The soles’ tread pattern was created in a similar fashion, masking all but the area to be worked on; but this time I drew a Standard brush DragRect stroke across, with a fractal crumple alpha in the active alpha slot.

Rendering.

My composition required a square format, so I created a 1024*1024px document, a good size for moving elements around the screen easily.

The scene tool was drawn to the canvas on layer 2 and a marker was attached to that position.

Clearing the scene, I double-sized the canvas and re-drew my tool onto the page, by clicking once on the marker, which had been retained even after re-sizing the document, since it had been on layer 2.

The key elements of the picture, the man, imp, bat and tree needed to be comprised of super-highly dense meshes to eradicate poly edges being picked up by the cavity shading, so I activated HDGeometry for these models, creating two or three HD layers per mesh.

Placing the cursor over blank canvas space, I tapped the A button once, activating the HD geometry render preview. With the HD polys fully rendered I could then make a Best Render for the currently selected sub-tool.

Using Z-Applink I took these data to Photoshop and copied the top shading layer to a new PS document. I repeated this process for each sub-tool.

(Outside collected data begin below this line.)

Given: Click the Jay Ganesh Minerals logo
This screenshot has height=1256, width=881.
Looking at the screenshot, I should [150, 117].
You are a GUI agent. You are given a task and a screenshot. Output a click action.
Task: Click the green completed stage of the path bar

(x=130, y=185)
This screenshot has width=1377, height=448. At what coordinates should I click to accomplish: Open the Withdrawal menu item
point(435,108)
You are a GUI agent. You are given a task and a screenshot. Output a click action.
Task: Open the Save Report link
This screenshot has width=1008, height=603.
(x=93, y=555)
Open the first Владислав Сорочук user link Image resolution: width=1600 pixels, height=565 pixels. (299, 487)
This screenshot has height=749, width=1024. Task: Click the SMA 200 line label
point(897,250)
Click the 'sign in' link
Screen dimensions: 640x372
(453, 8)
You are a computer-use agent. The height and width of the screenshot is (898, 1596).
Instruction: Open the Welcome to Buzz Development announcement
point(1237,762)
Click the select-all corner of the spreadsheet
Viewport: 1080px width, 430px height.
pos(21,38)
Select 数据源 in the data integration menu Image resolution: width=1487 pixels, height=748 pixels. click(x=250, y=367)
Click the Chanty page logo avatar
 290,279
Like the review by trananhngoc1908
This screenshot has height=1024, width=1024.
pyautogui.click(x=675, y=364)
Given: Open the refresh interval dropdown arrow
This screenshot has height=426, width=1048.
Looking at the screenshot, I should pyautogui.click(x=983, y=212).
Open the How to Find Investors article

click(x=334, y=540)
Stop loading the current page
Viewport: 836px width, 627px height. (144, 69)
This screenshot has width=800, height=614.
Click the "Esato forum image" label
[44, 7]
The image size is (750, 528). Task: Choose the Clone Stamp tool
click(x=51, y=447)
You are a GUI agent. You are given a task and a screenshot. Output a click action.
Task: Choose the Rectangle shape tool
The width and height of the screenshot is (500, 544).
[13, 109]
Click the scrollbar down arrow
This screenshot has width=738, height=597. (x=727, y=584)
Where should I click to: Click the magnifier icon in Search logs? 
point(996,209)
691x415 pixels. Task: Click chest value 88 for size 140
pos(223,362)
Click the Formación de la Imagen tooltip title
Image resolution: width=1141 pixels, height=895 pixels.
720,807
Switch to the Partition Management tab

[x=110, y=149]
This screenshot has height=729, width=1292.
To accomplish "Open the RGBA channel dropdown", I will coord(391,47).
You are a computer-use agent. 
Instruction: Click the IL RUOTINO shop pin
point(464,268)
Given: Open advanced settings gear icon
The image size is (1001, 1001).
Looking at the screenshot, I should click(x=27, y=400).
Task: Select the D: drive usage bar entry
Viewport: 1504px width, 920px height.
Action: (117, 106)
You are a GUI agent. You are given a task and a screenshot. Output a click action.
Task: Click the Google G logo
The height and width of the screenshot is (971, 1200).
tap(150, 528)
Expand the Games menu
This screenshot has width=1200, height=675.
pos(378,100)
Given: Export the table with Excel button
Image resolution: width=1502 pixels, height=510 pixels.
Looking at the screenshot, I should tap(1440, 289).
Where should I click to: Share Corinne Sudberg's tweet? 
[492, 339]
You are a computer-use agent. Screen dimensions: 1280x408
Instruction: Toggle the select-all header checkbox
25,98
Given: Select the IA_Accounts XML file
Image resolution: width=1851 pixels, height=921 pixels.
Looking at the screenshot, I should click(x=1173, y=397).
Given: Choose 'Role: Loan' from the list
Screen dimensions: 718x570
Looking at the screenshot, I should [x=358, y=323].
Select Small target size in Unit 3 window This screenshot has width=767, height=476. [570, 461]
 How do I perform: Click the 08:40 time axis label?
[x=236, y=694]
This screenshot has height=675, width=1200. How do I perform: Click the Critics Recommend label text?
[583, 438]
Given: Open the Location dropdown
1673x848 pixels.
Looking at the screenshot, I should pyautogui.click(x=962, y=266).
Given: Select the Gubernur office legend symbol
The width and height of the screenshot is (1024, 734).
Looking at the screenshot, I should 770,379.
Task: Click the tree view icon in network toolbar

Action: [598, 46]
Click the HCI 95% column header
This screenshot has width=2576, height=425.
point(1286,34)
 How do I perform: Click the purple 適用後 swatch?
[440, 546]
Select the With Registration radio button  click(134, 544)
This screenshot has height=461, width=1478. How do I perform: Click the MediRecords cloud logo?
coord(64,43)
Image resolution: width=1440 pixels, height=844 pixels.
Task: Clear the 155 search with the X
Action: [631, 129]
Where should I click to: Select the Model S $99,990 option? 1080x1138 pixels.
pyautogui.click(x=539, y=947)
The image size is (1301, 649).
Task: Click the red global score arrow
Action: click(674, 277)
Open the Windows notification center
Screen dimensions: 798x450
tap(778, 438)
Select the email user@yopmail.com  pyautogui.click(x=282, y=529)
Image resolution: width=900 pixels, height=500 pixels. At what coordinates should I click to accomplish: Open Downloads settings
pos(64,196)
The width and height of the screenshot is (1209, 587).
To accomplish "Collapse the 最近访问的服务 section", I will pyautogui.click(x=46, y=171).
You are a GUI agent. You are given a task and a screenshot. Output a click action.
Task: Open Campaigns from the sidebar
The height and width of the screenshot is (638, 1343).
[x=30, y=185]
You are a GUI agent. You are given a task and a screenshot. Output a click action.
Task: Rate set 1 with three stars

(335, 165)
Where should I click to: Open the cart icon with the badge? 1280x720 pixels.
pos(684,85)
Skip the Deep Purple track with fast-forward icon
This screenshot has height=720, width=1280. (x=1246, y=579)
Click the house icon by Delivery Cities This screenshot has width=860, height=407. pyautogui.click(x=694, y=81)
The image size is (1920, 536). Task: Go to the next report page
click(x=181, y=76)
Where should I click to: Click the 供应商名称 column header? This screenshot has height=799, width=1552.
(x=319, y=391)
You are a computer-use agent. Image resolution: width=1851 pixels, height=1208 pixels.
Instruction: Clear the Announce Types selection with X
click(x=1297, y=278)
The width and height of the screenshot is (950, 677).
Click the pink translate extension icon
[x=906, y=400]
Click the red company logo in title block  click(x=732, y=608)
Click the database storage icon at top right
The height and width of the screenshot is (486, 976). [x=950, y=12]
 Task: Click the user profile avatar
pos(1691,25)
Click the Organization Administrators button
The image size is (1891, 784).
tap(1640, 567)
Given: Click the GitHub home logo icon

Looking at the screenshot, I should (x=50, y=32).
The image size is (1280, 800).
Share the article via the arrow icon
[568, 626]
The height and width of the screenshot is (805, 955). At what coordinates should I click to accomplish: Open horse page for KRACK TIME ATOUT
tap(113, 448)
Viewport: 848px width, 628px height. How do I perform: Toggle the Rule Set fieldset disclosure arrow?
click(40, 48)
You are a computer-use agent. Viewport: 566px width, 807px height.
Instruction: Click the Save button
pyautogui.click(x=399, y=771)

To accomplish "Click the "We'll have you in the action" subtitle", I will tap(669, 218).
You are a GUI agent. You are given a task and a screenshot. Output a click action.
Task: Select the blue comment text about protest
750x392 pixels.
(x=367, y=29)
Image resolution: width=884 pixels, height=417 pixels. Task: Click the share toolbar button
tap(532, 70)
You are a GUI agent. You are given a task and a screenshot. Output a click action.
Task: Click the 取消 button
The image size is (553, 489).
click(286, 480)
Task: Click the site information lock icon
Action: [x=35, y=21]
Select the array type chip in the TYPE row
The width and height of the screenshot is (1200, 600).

With all the elements nicely rendered I just needed a way to isolate each element from each other in Photoshop, to discard the non-HD Geometry rendered elements from each PS layer. To do this I selected each sub-tool in turn, chose violently strong colours and filled each model with a different colour.

Returning to Photoshop, the Z-Applink temp file colour info layer was now a perfect mask for each of the pieces.

I wanted a warming of colour through from the far background to the front of the scene, so I grabbed the z-depth information from the Z-Brush document and exported it to Photoshop. The Z-Applink file does have a z-depth channel, but it’s only 8 bit quality and I wanted to boost its contrast considerably, so used the alpha version.

At the top of the Photoshop layers stack I added a new overlay blending mode layer, filling it with blue. Selecting the z-depth alpha as a selection mask, I deleted the unmasked parts, leaving the picture bluer to the back of the scene.

Making the background radial gradient was started in Z-Brush. On layer one I drew a polymesh cone onto the canvas, removed the cone base polys and reversed the normals. Positioning it with point away from us and the now-absent base facing us, using transpose tools I positioned it in the centre of the moon tool and scaled it up to fill the canvas. Hiding layer 2, I grabbed the z-depth scene alpha and exported it to PS, where it was used to softed the pure black of my base layer background.

Saving out the image as an 8 bit, flattened .PSD file, I imported it to Z-Brush and Crop-Filled it to the canvas.In Flat Render mode I applied the whizz line motion blur to the bat wings, shoe and grass, using the Smudge tool with a spotty alpha.

With Render Adjustments the contrast of the picture was boosted to my satisfaction and the final image was returned to Photoshop via Z-Applink and saved.

Thanks Rory_L for an excellent rendering tutorial. There are some very useful tips in there.
Jason

I know what you mean about being too drained at the end to post the WIP’s LOL. Thanks for showing us how this was done. As this was a WIP competition this one should have won not just on the creation of a great image, but also the unique method you used to make this image, and the sharing of the porcess of said image.Well done Rory this is something I am gonna try out someday soon I hope.